When he peered through his fingers, Wulfgar had vanished. The pine tree shivered in the wind that was pushing big innocent clouds across the sky.
'He ought to do it for nothing,' said George Lugg. 'I bet that wadn the first sheep his bloody dog's killed.'
'You've only got the Yank's word on it,' his father said. 'It idn evidence.'
'Us saw the ewe, father,' George said. 'Yank was right. Foxes don't kill like that.'
'All right, all right,' Farmer Lugg said soothingly. 'But the lurcher's dead and all this yap won't bring our sheep back.'
'No, and it galls me. I reckon Scoble knew all along and was takin' us for a ride.'
'Now why would un do that?' said his father patiently.
'Well, the great cake idn sixteen ounces to start with. He's scrumpy-puggled. All he can think of is bloody foxes.'
'I expect it's his didakai blood,' said Yabsley, hitching up his overalls.
The Luggs waited to see if he was serious.
'I idn leg-pullin', boys. His old mum got put in the family way by a gypo. I suppose her did more than cross his palm with silver.'
'Her should've crossed her legs,' George said and Yabsley grinned.
'Leonard's late,' said Farmer Lugg. 'It idn like him.'
'He'll be out after foxes, maister,' Yabsley said.
'Us had better start,' Lugg sighed. 'Pity though. I wanted to put a new bit of corrugated on the linhay. That storm back along nearly ruined the hay.'
The barley field shone in the sun and Scoble could hear the harvesting machine as he tramped down the long meadow by the copse. Whirling wooden slats were pressing the stalks against the blade. The barley was grabbed, bound and shuffled out in a line at the side. Yabsley crooned to the horse and gently flicked the reins. The Luggs stood the sheaves in stooks and the farm collies chased the rabbits, which were bolting in all directions.
Scoble stopped and put a match to his cigarette, and he had a clear mental picture of Yabsley perched on the harvesting machine like an overweight Ben Hur. Endlessly taking the piss out of me and Jacko, he thought. Yabsley's never done nothing except flap his big lips.
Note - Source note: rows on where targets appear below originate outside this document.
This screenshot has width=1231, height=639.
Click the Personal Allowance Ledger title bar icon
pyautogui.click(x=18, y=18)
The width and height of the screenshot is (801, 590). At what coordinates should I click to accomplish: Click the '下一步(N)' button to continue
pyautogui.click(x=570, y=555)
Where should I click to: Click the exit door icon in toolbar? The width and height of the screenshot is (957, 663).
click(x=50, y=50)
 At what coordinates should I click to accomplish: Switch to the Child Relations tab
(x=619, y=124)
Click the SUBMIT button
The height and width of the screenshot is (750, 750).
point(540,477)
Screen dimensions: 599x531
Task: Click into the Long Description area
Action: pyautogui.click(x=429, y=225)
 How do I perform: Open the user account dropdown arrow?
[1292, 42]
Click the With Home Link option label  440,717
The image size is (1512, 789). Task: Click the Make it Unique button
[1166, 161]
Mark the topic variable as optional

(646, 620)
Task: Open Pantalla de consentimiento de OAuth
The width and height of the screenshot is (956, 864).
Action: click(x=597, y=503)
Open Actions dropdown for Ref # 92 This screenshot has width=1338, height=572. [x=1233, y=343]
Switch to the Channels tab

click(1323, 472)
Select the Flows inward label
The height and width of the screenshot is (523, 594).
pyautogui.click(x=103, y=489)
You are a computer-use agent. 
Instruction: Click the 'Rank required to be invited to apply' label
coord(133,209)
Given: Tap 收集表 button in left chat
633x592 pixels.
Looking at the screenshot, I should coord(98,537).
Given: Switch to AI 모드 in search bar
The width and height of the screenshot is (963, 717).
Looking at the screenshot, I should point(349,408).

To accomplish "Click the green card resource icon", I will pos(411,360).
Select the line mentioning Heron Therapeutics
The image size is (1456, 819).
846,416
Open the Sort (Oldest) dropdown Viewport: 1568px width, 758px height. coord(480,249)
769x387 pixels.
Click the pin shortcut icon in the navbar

He spun on his heel like a soldier and headed back up the slope to the lane. At dusk he would try the ponds again or maybe hang around Yarner Wells for the chicken thief. When I get Old Blackie I'll have un stuffed sure enough. He'll go to the Rock Inn and stand behind the bar among the whisky bottles. Caught by Leonard Scoble – that's better than havin' your name on the cenotaph. People looked at things in pubs, but cenotaphs were long forgotten except for one day a year.
Moonsleek slid into the water crying for her dead cub. Three small wet heads bobbed along with the current behind her. Romany shook the eel and dropped it at his feet.
'She doesn't come any more when I call,' he said. 'She carries an emptiness only the lost cub can fill.'
'I'm sorry, Romany,' said Wulfgar. 'The trapper has been busy lately with his snares and gins and poison rabbit!'
'We gave you the lurcher and Man took our cub. You foxes haven't brought us much luck.'
Wulfgar felt they had strayed into areas where words were redundant. Romany lowered his eyes, placed a paw on the eel and began to feed.